With Merkel’s support and diplomatic protection, an illegal settlement was established in Judea. Khan al-Ahmar, an illegal Bedouin encampment, was built on state land at a strategic chokepoint which directly threatens both Israel’s Highway 1 and the community of Kfar Adumim. But even Israel’s all-powerful Supreme Court justices, who ordered Khan al-Ahmar’s dismantlement more than two years ago, were no match for Merkel.
Furthermore, with Merkel at the helm Germany has voted in lockstep with the Palestinian Arabs on virtually every anti-Israel measure at the United Nations.
Then there is Iran. Since she entered office in 2005, Merkel has assiduously maintained Germany’s position as Iran’s largest trading partner in Europe. She has opposed sanctions and backed her colleagues as they made light of Iran’s human rights violations, its nuclear proliferation and sponsorship of terrorism.

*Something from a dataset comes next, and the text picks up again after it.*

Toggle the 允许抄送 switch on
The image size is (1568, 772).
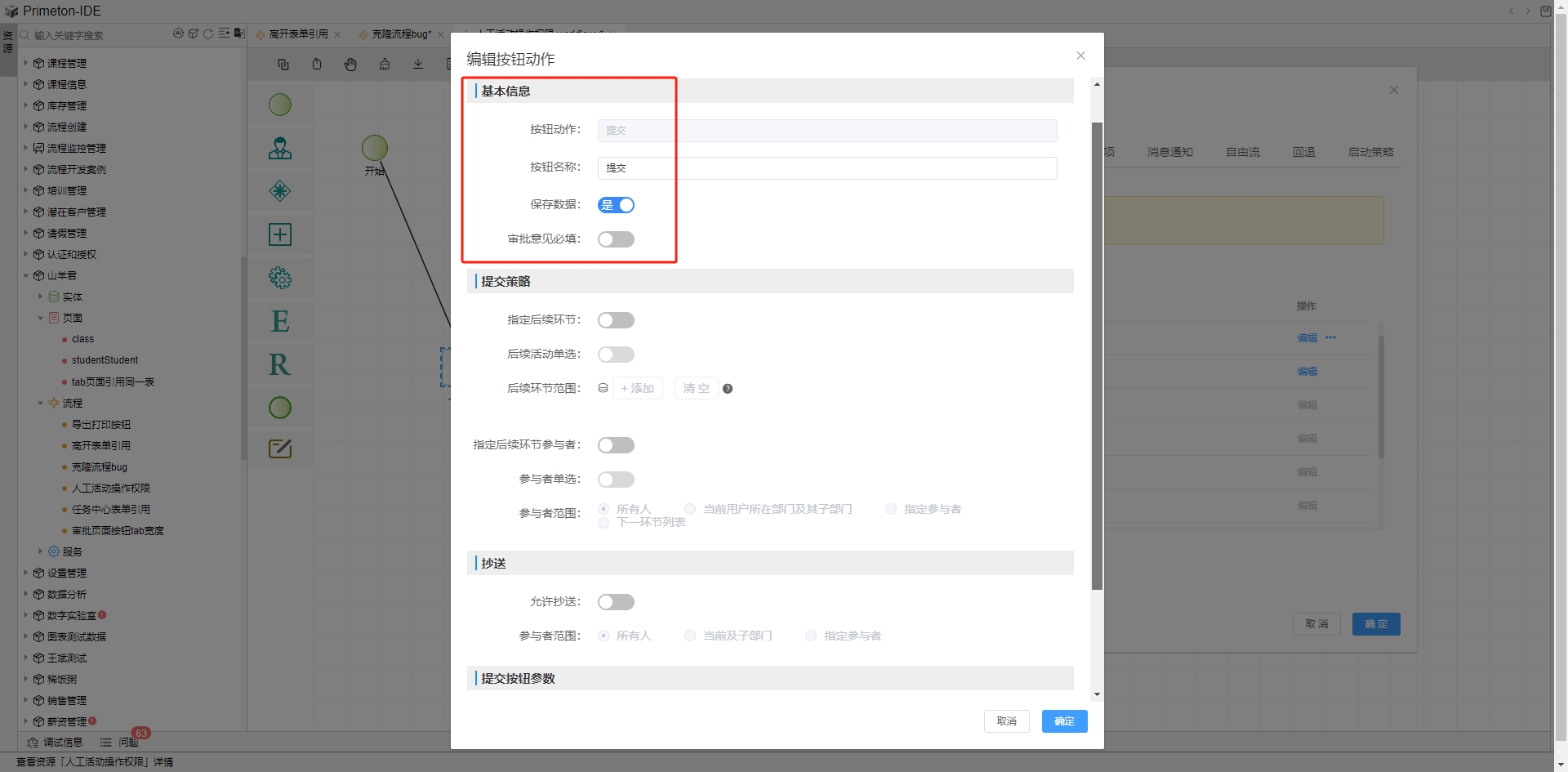point(616,602)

She has been an indomitable supporter of the 2015 nuclear deal with Iran, despite the fact that it provides Iran with an open road to a nuclear arsenal. She was unmoved by voluminous evidence of Iran’s bad-faith negotiations and systematic, material breaches of the limitations the 2015 deal placed on its nuclear activities.
Merkel led the European Union’s opposition to then-President Donald Trump’s decision to withdraw the United States from the nuclear deal in 2018. She spent years undermining Washington’s strategy of “maximum pressure” on Iran. Arguably in breach of the law of nations, Merkel blocked the U.S. effort to compel implementation of the so-called “snapback sanctions.”
Under United Nations Security Council Resolution 2231, which anchors the 2015 deal, the sanctions the Security Council placed on Iran in response to its breaches of the Nuclear Non-Proliferation Treaty were suspended. Resolution 2231 stipulates that a party to the resolution could order the automatic reinstatement of the sanctions (“snapback”) if it found that Iran was violating the deal. Merkel led the E.U.-3 in arguing, absurdly, that the U.S. withdrawal from the deal meant it lacked the authority to reinstate the sanctions. Even if this claim were true—which it was not—it begged the question: Why didn’t Germany reimpose the sanctions? The answer was obvious: Merkel didn’t mind Iran’s violations.
Despite Merkel’s commitment to policies that caused it strategic harm, Israel went out of its way to pretend she was a “friend.” The rationale was clear: A crisis in German-Israeli relations would harm Israel far more than it would harm Germany. Germany is Israel’s largest trading partner in Europe and the most powerful member of the European Union. An angered Berlin could devastate Israel’s economy and precipitate a brutal political and economic offensive from Brussels. So Israeli leaders cooed over our “friend Angela” each time she said something mournful about the Holocaust.
But whereas putting a happy face on Merkel’s hostility made sense while she was in power, doing so now, when she is a lame duck, is hard to justify. Bennett advanced no discernable Israeli interest when he referred to Merkel’s Germany as “Europe’s moral compass.” Indeed, he harmed the country. By praising a woman who undermined and subverted Israel at every turn, Bennett signaled to her successors that they have only to gain from maltreating Israel.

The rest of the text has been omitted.